## Given request:
Render the part of the listing below that opens with the line containing "Toggle global Read automation button R" and closes with the final line of the listing as a Markdown table with the columns Row and Line, numbering each line and omitting blank lines.

(begin)

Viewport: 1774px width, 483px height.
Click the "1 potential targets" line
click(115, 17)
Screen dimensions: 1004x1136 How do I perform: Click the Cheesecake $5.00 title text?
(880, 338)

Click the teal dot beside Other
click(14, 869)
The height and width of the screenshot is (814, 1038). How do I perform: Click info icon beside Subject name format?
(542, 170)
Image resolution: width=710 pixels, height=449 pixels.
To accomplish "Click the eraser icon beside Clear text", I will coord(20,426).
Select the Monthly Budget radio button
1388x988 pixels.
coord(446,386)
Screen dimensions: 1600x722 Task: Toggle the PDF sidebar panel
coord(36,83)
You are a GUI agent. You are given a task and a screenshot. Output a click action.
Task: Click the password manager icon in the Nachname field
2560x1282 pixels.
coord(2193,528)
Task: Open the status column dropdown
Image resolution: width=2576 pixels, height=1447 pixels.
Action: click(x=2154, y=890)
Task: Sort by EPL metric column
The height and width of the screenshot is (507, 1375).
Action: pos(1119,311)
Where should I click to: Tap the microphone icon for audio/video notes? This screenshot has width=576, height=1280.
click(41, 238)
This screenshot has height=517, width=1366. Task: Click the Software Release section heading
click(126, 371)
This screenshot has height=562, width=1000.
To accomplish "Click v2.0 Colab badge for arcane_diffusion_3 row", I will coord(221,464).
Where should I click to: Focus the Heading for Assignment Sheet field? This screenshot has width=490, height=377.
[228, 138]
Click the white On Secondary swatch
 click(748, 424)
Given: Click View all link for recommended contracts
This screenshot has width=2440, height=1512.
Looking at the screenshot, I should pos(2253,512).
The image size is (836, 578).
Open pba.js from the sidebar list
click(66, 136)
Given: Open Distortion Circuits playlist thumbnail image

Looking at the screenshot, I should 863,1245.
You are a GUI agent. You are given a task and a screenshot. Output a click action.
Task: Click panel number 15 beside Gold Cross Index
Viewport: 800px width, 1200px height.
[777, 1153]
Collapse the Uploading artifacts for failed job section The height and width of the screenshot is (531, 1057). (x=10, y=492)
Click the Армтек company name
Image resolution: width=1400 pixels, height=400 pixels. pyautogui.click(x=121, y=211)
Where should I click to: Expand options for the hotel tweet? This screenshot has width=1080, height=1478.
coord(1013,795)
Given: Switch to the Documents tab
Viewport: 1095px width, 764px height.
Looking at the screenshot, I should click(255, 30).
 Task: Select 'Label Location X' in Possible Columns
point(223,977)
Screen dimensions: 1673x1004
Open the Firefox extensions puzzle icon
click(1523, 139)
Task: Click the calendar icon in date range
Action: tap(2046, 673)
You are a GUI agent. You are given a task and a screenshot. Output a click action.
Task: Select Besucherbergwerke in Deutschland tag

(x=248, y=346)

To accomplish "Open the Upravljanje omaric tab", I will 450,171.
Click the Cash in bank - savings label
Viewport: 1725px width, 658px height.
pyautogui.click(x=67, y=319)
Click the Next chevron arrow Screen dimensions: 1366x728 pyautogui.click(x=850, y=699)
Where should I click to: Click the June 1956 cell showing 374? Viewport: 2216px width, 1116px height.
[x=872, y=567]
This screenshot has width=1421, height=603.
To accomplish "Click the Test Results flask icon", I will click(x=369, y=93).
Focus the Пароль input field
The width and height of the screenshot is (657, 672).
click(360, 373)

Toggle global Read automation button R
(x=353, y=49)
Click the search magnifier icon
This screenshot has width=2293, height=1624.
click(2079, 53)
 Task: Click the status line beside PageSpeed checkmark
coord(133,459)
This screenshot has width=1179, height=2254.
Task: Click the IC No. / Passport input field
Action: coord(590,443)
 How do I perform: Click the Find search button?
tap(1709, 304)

(end)

## Answer:
| Row | Line |
|---|---|
| 1 | Toggle global Read automation button R |
| 2 | (x=353, y=49) |
| 3 | Click the search magnifier icon |
| 4 | This screenshot has width=2293, height=1624. |
| 5 | click(2079, 53) |
| 6 |  Task: Click the status line beside PageSpeed checkmark |
| 7 | coord(133,459) |
| 8 | This screenshot has width=1179, height=2254. |
| 9 | Task: Click the IC No. / Passport input field |
| 10 | Action: coord(590,443) |
| 11 |  How do I perform: Click the Find search button? |
| 12 | tap(1709, 304) |